TASK OBJECTIVE: Put every line of the records below into a numbered list, skipping blank lines and leaving out the pictures.

──────────────────────────────

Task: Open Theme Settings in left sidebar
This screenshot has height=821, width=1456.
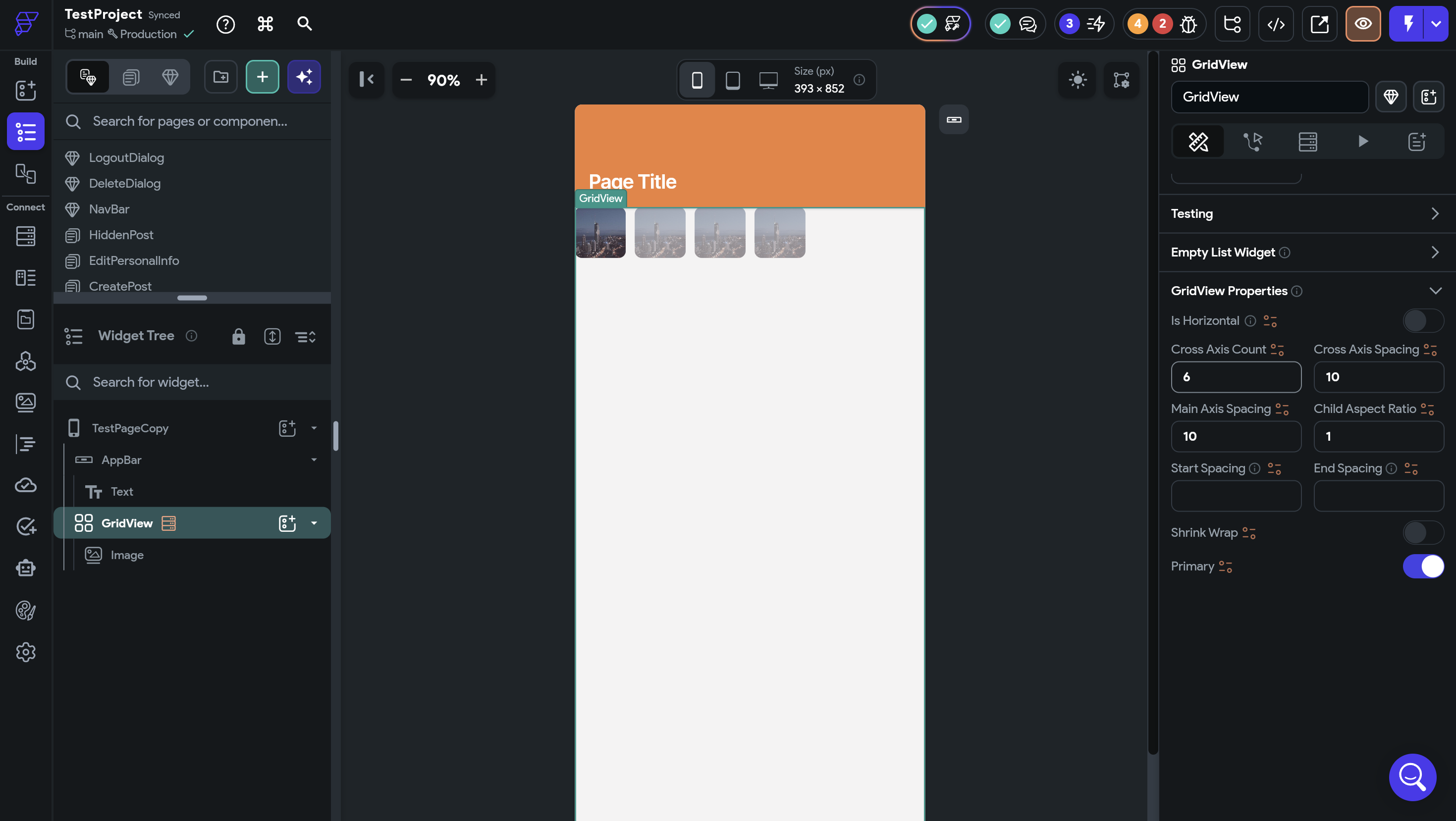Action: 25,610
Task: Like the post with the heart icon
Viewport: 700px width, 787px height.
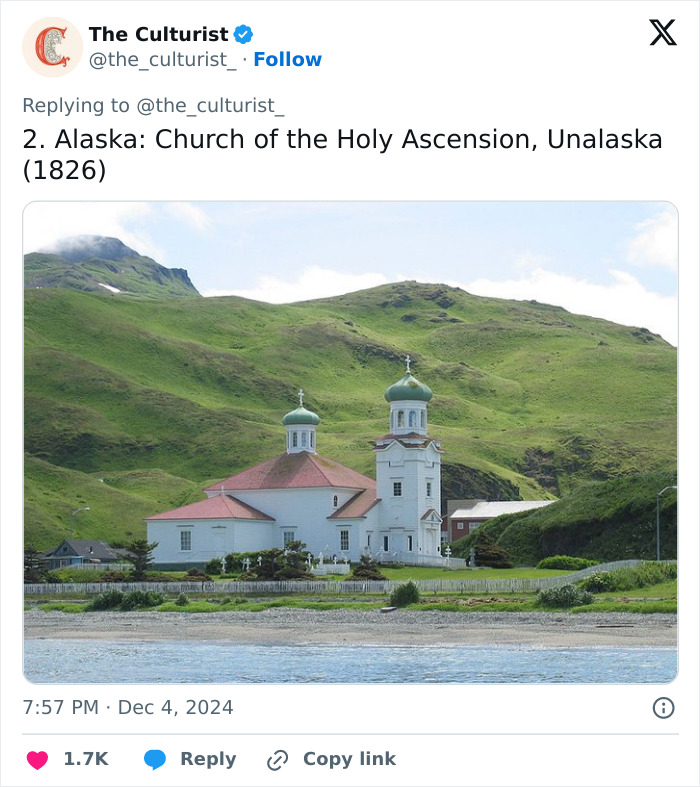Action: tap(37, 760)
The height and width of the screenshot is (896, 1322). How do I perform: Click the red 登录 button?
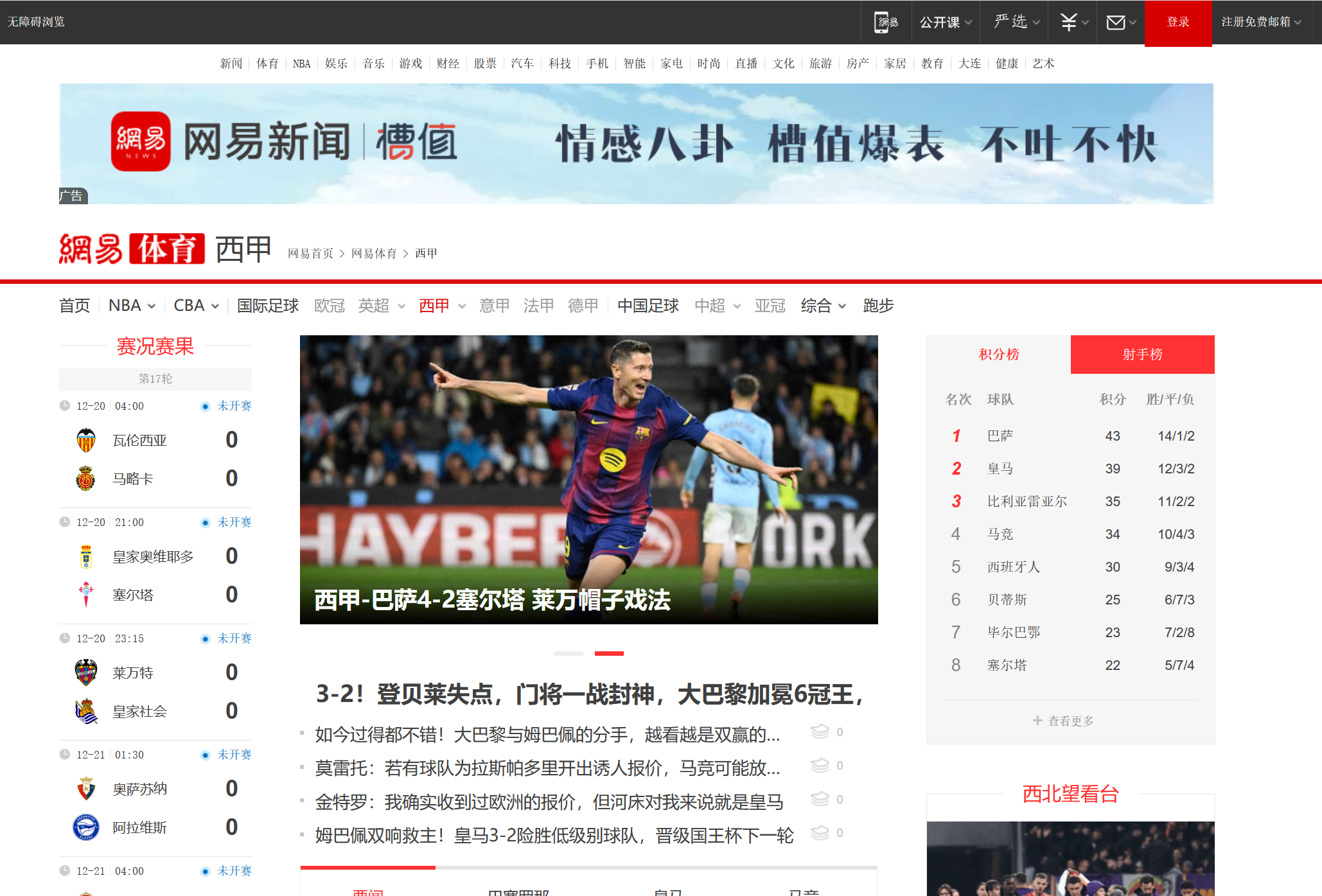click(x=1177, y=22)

──────────────────────────────

WRITTEN SOLUTION:
1. Task: Open Theme Settings in left sidebar
2. This screenshot has height=821, width=1456.
3. Action: 25,610
4. Task: Like the post with the heart icon
5. Viewport: 700px width, 787px height.
6. Action: tap(37, 760)
7. The height and width of the screenshot is (896, 1322). How do I perform: Click the red 登录 button?
8. click(x=1177, y=22)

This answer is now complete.